When Hungary and Poland upped their gold reserves recently, some asked what it might indicate about confidence — or lack thereof — in the global economy. But with gold prices low, was it just a simple market calculation?Poland increased its gold reserves for the first time in over two decades this summer, with Hungary's central bank, the Magyar Nemzeti Bank (MNB), following suit in October, raising its gold reserves 1,000 percent, from 3.1 tons to 31.5 tons.
So, were Poland and Hungary signaling worries about their own or wider economic conditions? Were they cutting exposure to the dollar? Or maybe hedging against potential EU sanctions?
Or is this about wannabe autocrats' design choices? Authoritarian leaders tend to love gold, after all.
Those are not large amounts, "but normally, European central banks sell gold, not buy it," strategists at Macquarie bank wrote in September.
Gyorgy Matolcsy, head of Hungary's central bank, said the move was "a way to improve the security of the nation's wealth." He also said, one hopes lightheartedly, that it was a tribute to Hungary's heritage as one of the largest gold producers in the Middle Ages.
The National Bank of Poland (NBP) acquired gold in two batches: 2 tons in July and 7 tons in August. This raised Warsaw's gold holdings to their highest level in 35 years to 117 tons.
"The NBP reserve management policy is based on diversification," mBank Senior Economist Marcin Mazurek told Bloomberg. "Perhaps the basic criterion is the low price of the gold, combined with the expectation for higher global inflation."
Safe haven in a turbulent time
Gold can act as a safe haven and a hedge against inflation.
World Gold Council Managing Director of Central Banks and Public Policy Natalie Dempster said central banks have three main objectives when thinking about reserve assets — keeping their assets safe, keeping their assets liquid and generating returns. "And gold can help to meet all three policy objectives."
Global economic and political tensions have risen in connection with hot spots in Saudi Arabia, Israel, Iran, Turkey and Russia and trade concerns between the US and China. Political uncertainty in the US (midterm elections) and the UK (Brexit), as well as Italian financial woes have added to negative sentiment.
The end of the dollar?
A move into gold can also be linked with countries planning a move away from using the US dollar as the currency in which they hold most of their asset reserves.
There has been no formal link between gold and the US dollar since Richard Nixon unchained them in 1971. But gold prices remain largely a product of the relative desirability of holding dollars, the level of yields on US treasury bonds, as well as the price of oil and other, usually political, factors. Many investors still prefer the safety of the dollar given US rising interest rates and the US-China trade row.
But a shift away from using the dollar as a reserve currency is emerging. Australia, South Korea, Turkey and Kazakhstan, for example, have agreed to conduct trade in currency swaps of their own currencies, while Germany has agreed to trade with China in yuans and euros.

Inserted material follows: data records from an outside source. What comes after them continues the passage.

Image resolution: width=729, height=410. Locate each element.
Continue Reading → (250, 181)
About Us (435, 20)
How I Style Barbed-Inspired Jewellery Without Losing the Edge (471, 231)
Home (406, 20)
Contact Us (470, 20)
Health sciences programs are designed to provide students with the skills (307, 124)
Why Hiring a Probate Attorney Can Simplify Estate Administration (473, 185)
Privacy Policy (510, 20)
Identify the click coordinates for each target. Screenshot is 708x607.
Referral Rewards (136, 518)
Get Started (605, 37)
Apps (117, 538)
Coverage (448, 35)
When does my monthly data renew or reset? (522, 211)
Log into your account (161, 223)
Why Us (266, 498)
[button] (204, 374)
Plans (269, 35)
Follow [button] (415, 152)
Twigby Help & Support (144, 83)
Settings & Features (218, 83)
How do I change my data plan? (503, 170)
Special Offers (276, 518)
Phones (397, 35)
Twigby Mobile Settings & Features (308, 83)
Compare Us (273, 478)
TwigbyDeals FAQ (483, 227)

Longer-term investors continue to be attracted to gold as a means of diversification and to hedge against rising uncertainty across other asset classes. Gold is a good diversifier from falling equities as gold prices do not track US real rates.
Many are also advocating cutting allocations to overvalued risk assets, especially bonds. Bond markets, especially in the US, have seen big sell-offs and a rise in yields, indicating increased risk. The US 10-year government bond yield has risen to 3.15 percent. Historically, a peak in bond yields has preceded a peak in the stock market.
So why is the post-communist duo buying gold now?
"There are a variety of factors including reserves diversification, reducing exposure to the dollar and stability. It could simply be a matter of market considerations, i.e. buy low and sell high," Robin Bhar of Societe General, told DW.
The price of gold has fallen by 10 percent this year.
"Poland and Hungary have been buyers of gold recently mainly as an answer to signaling worries about eurozone economies, first Greece, then Turkey, and Italy, and watching Germany last year repatriate gold from US to their own vaults," George Gero, RBC Wealth Management's managing director, told DW.
"They are apparently concerned about economic conditions, possible contagion, and cutting some exposure to overvalued risk assets after seeing some eurozone bonds lose value. While gold does fluctuate in the long run it's convertible instantly into any currency, it's liquid, portable and has no political allegiance," he said.